I think the best case is if your stream-creator takes an AbortSignal, and uses that appropriately throughout the chain. fetch() does that.

That's true, but fetch() only rejects during the request phase. Once we've got a response, the readable body stream gets cancelled by abort. Any pending read just resolves with { done: true, value: undefined }. It's more as though fetch() accepts a signal to use for aborting the writable end of a transform stream into which it dumps the response. The readable stream doesn't really need to know anything about abort.

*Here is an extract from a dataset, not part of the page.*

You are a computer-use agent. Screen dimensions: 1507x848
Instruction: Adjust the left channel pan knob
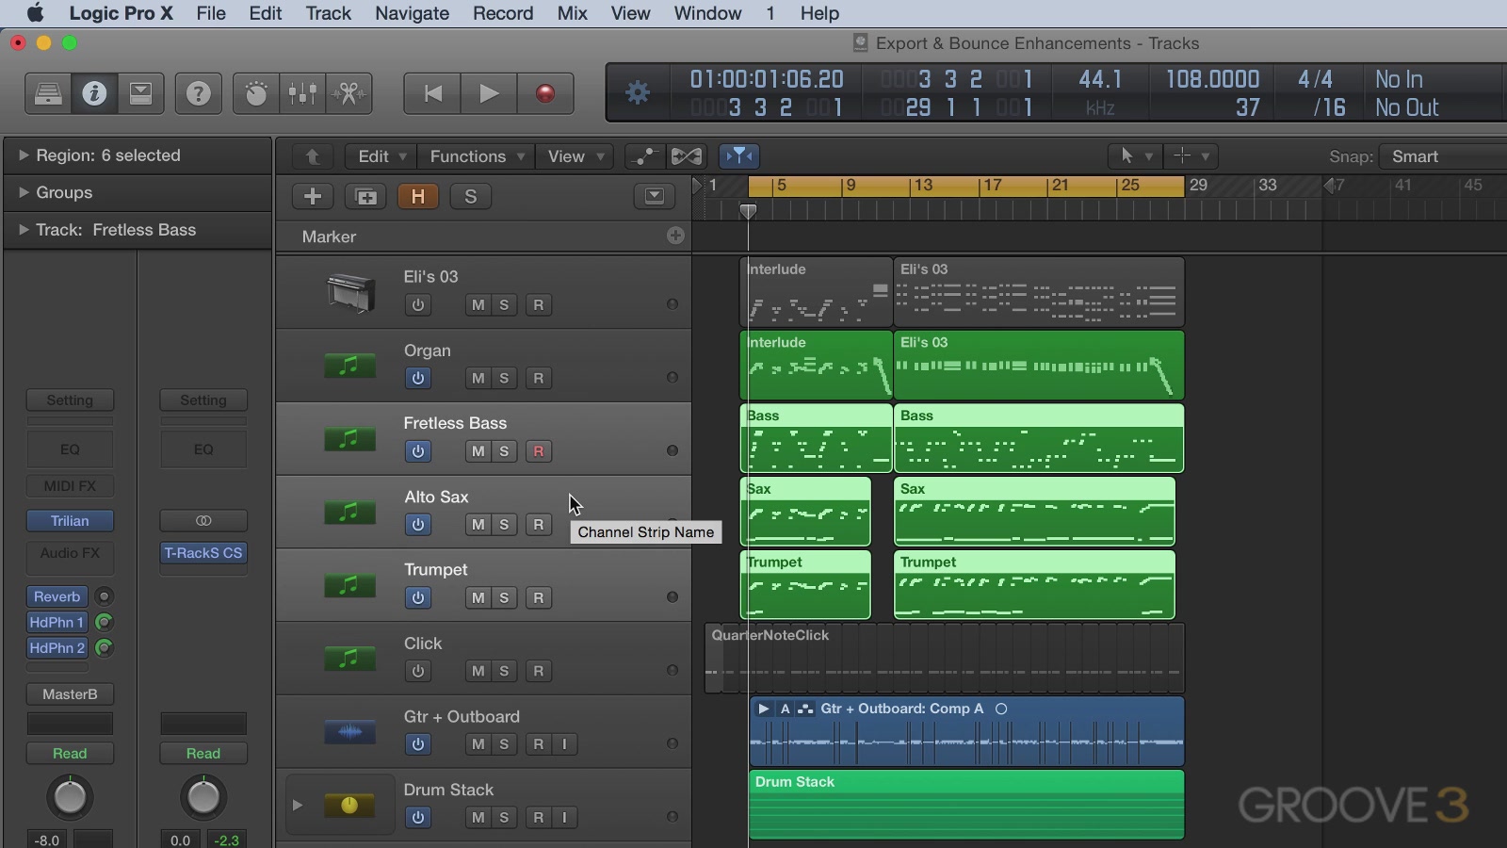pos(70,797)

I've just had a chance to refactor some code that was using async iterables and generators to use streams and I don't think it makes sense to add an abort signal to stream constructors. Calling abort() or cancel() is the way to cancel the stream. Whether that's driven by an AbortSignal is the user's decision. Whether the stream uses an AbortSignal internally for cleanup is the stream implementor's decision.

However, it might be common enough that cancelling a readable stream should abort an in-flight pull that providing a signal on the controller would be a convenience and improve symmetry with writable streams. There are other asymmetries between readable and writable stream, the nuance of which I might not fully appreciate yet, and I don't know if the signal is part of that.

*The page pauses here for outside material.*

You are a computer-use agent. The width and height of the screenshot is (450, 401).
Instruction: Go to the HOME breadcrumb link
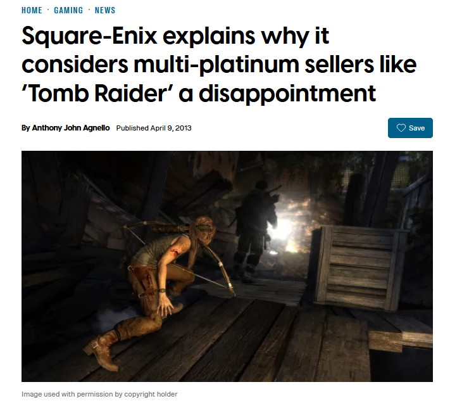(32, 10)
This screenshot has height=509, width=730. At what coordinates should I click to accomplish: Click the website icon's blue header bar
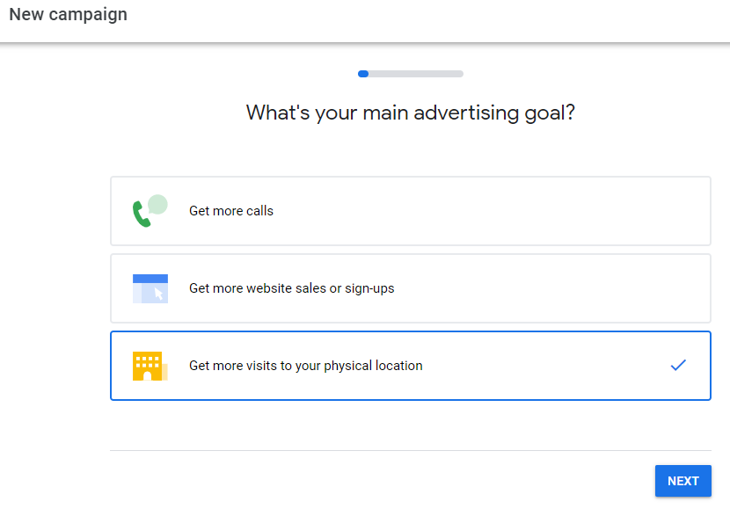click(150, 277)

Calling abort() on a writable stream first waits until any in-flight write settles, then it finishes by awaiting the abort steps defined by the sink. Meanwhile, calling cancel() on a stream just awaits the cancellation steps defined by the source. Pending read requests settle immediately with { done: true, value: undefined }.

If we did want to add a signal to the readable controller, does it then become important that the signal be a way to abort an in-flight pull, and should cancellation therefore wait for that? I think the spec would maybe want to break cancellation into two phases like it does with writable streams. In the first phase, an in-flight pull would get a chance to resolve, then the second phase would be as cancellation is now.

That seems like a more invasive change that deliberate breaks the asymmetry, and then I'm left wondering why cancel() vs abort() / close() at all?